Breakfast (which you can order till the place closes, at 3 in the afternoon) makes that meticulousness clear. Corned Beef Hash & Eggs is on the opposite end of the scale from the sticky, cat food cohesiveness of many a version. This one’s an original, a kind of chunky griddle-fry where big strips of meat mingle with home fries, and everything’s gilded with melted cheese — another example of Tiongco’s fearlessness about shaking up the short-order canon. Mostly it works because of the potatoes: chunky red-skinned taters parboiled and — instead of a heat-through on the flattop, which is most home fries’ downfall — crisped in the deep-fryer. In lesser hands that could mean a plate sweating Fryolator grease and speeded-up expectations for Plavix, but the kitchen here is a marvel of the steady temperature (which obviates greasiness) and the artful blot.
Hands down, bacon is the apotheosis of Rico’s artfulness. I know, right? Diner bacon: sometimes chewy, with stubborn clots of rubbery fat that failed to render, sometimes brittle and burnt-tasting from over-rendering. But even badly cooked bacon is never really bad — I mean, it’s bacon. Tiongco’s technique is a marvel. He precooks it on the griddle, and then, to order, tosses it in the deep-fryer. What emerges are strips so thin, so delicately crisp, you realize you’ve spent your entire life so far in love with something unrealized, and more or less shitty. Quite simply, Rico’s bacon lifts anything it shares the plate with.
That might include thick and velvety French Toast Sticks (made with Acme levain and garnished, on the day I tried them, with crisp wedges of Fuyu persimmon). Or the Oaktowner, one of those eggs-and-pancake or French-toast-and-meat-of-your-choice combos.

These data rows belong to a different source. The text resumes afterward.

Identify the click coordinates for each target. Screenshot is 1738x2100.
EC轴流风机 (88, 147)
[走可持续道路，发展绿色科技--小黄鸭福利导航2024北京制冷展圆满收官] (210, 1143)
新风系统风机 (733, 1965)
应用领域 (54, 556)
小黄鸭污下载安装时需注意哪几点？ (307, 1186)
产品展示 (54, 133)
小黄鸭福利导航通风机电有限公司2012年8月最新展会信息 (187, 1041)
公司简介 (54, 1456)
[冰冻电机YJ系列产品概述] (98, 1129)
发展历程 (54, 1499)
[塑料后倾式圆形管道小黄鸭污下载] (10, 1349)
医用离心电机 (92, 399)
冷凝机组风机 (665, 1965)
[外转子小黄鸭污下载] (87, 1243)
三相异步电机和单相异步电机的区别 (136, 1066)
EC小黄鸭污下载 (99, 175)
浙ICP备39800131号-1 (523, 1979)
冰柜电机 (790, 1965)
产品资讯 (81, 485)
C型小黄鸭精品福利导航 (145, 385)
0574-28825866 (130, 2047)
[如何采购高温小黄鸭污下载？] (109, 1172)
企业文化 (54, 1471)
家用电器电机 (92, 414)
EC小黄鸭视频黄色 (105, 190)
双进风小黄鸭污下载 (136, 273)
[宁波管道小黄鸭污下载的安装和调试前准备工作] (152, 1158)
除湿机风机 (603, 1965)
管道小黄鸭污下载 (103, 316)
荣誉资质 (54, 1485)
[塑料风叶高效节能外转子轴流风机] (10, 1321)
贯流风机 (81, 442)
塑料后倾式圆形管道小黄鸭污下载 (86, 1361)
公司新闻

It’s the classic short-order matrix, in a restaurant where the owner’s love for the format combines with local flavor in a way that suggests the possibility of rehabbing a tattered genre. Amazing. —John Birdsall
Rico’s Diner. 400 15th St. (at Franklin St.), Oakland. 510-444-8424. Hours: 8 a.m.-3 p.m. Mon-Fri; 10 a.m.-3 p.m. Sat; closed Sun. Cash only.